After taking a brief hiatus for the Passover holidays, our smash hit production of Chaim Potok’s The Chosenrestarts its critically acclaimed run this weekend. With every performance sold-out since it opened in January, this second and final extension continues to June 10th.
We caught up with actor Dor Gvirtsman as he prepared to leap back into the role of Danny Saunders, the brilliant and troubled son of the tzaddik Reb Saunders and destined to follow in his father’s footsteps as the leader of his ultra-Orthodox Hasidic community.
Where were you born?
I was born in Tel-Aviv, Israel, and grew up in the San Francisco Bay Area, primarily in Mountain View. Mountain View is a delightful, quiet suburb whose flashiest and most famous resident is Google.
Where did you train as an actor?
I started acting when I was in fourth grade, but I would say my formal training began at the California State Summer School for the Arts in 2011. It was the first time I was immersed in a conservatory-style program, learning about and actively training in theatre, day in and day out. Being involved with that program the summer after my junior year of high school solidified my decision to pursue a degree in acting.
The majority of my acting training occurred at the University of Southern California.

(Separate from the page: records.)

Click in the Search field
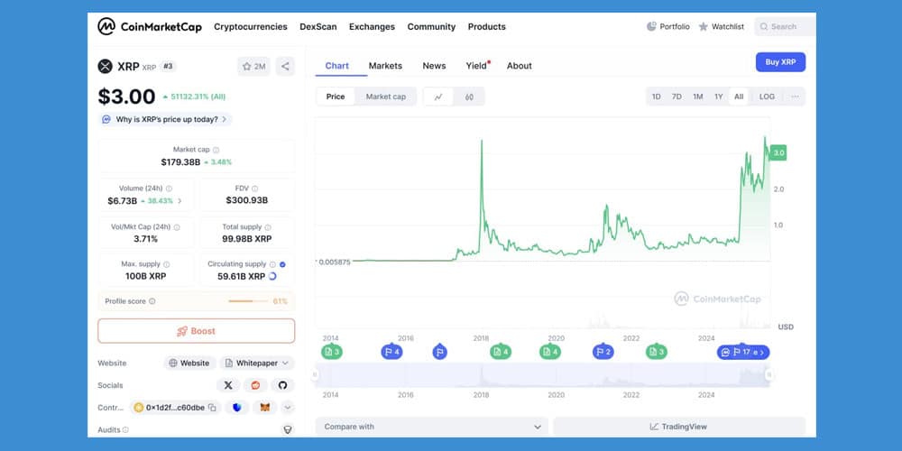 783,27
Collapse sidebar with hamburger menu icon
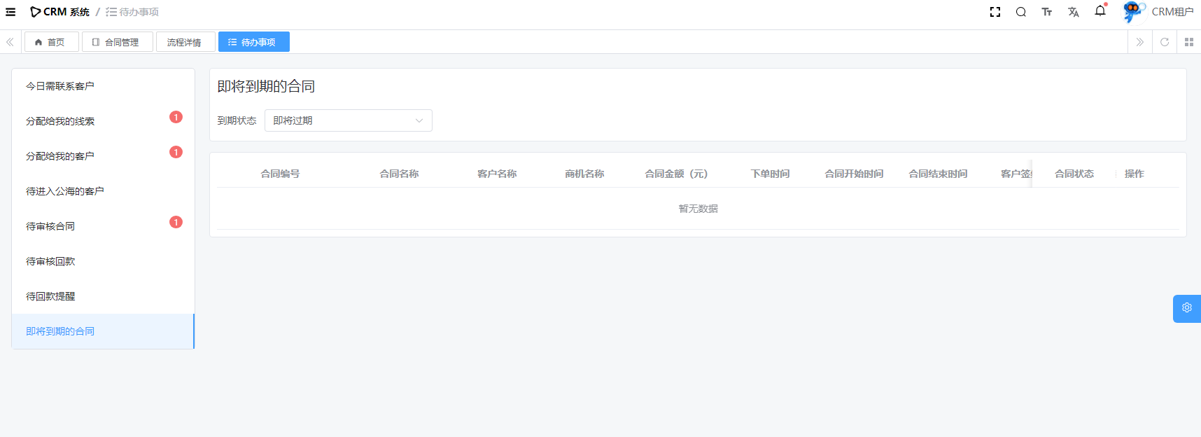Screen dimensions: 1201x437 (x=10, y=12)
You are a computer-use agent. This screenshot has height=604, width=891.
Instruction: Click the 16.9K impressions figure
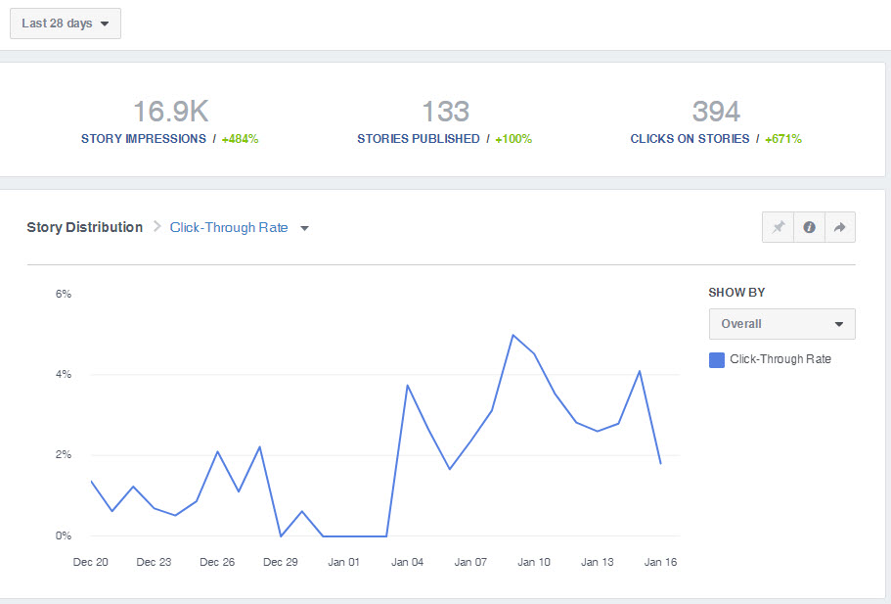[x=170, y=111]
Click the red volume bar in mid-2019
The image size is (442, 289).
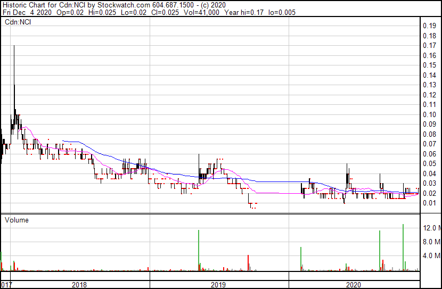[x=248, y=262]
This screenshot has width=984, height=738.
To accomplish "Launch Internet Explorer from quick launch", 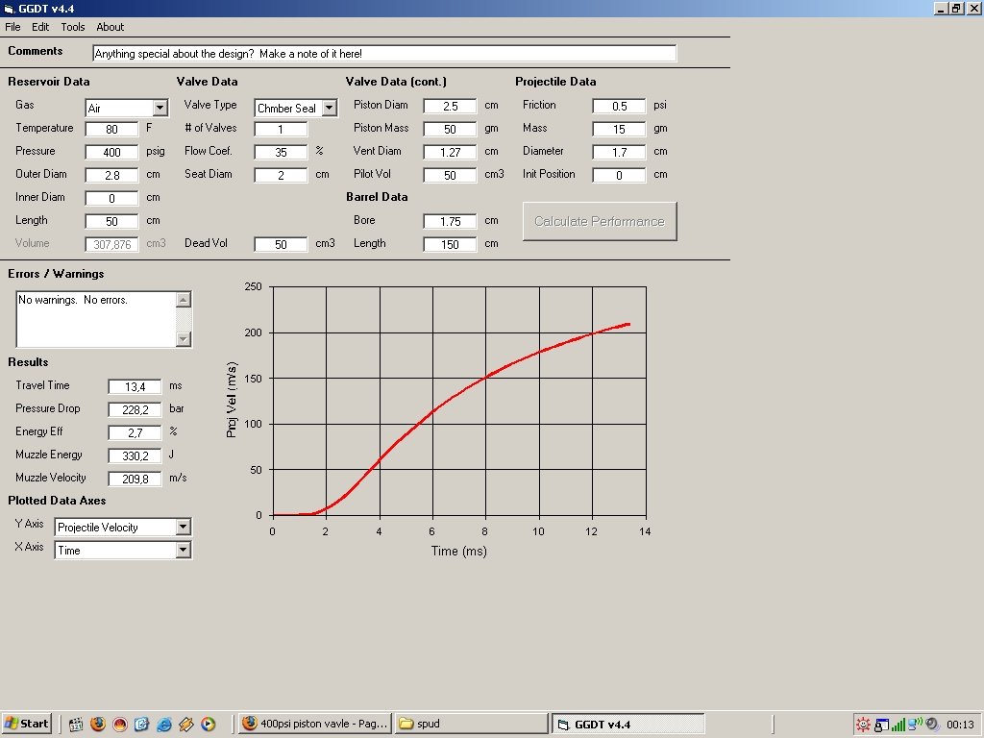I will [x=164, y=724].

That was where I truly learned the craft of acting: breaking ideas down into techniques that I could polish and practice through exercises, scene work, analysis, and performance. My third year I spent a semester training classically at the British American Drama Academy in London. It was a delightful opportunity to build and polish my technical skills by studying and working on Greek plays, Shakespeare, and Restoration Comedy in one of the greatest theatre cities in the world.
How long have you been in Los Angeles?
Six years. I came down here to study at USC, and then I made friends, fell in love, and started working.
In The Chosen, which aspect of Danny’s character do you identify with most?
Danny and I share a desire to understand people. Danny is raised in an absolute, fundamentalist world. The Biblical texts provide astounding analytical insight into law, sociology, and even general insights into the human condition, but provide fewer answers about detailed interpersonal dynamics. Those who are closest to Danny are a mystery. His father is revered by his friends and neighbors, yet provides Danny with no direct guidance or advice on how he is to fill his large shoes. Freud provides Danny with the tools to start understanding how and why people do what they do, in more absolute, specific terms than the Golden Rule.
One of the reasons I love acting is because it gives me the opportunity to think like, behave as, and understand people different than I am. A character I play may make choices I would never make, but in order to play those choices truthfully on stage or on screen, I must learn to understand why they are being made. What Danny sees in Freud, I see in acting: The opportunity to make sense of the people and the world around me, to embrace the complexity of a world that is far from absolute.
Dor Gvirtsman and Sam Mandel
The difficult relationship between Danny and his father is key to the The Chosen. What’s it like acting opposite a partner who rarely speaks or looks at you?
The onstage life between Danny and Reb Saunders is a delicate balancing act. When we do interact, we each need to respond to what the other is doing in as thoughtful, specific, and vulnerable a manner as possible. This is not only for the audience’s benefit, but also for each other. It’s how we can communicate: If I know exactly what Steve means by his action, it is easier to respond, and vice versa. The rest is built on the trust that when we aren’t interacting, we are each forwarding our story in our own way. This is developed through conversations between the actors and with the guidance of our director, Simon. Simon’s eye it vital when we actors can’t see each other.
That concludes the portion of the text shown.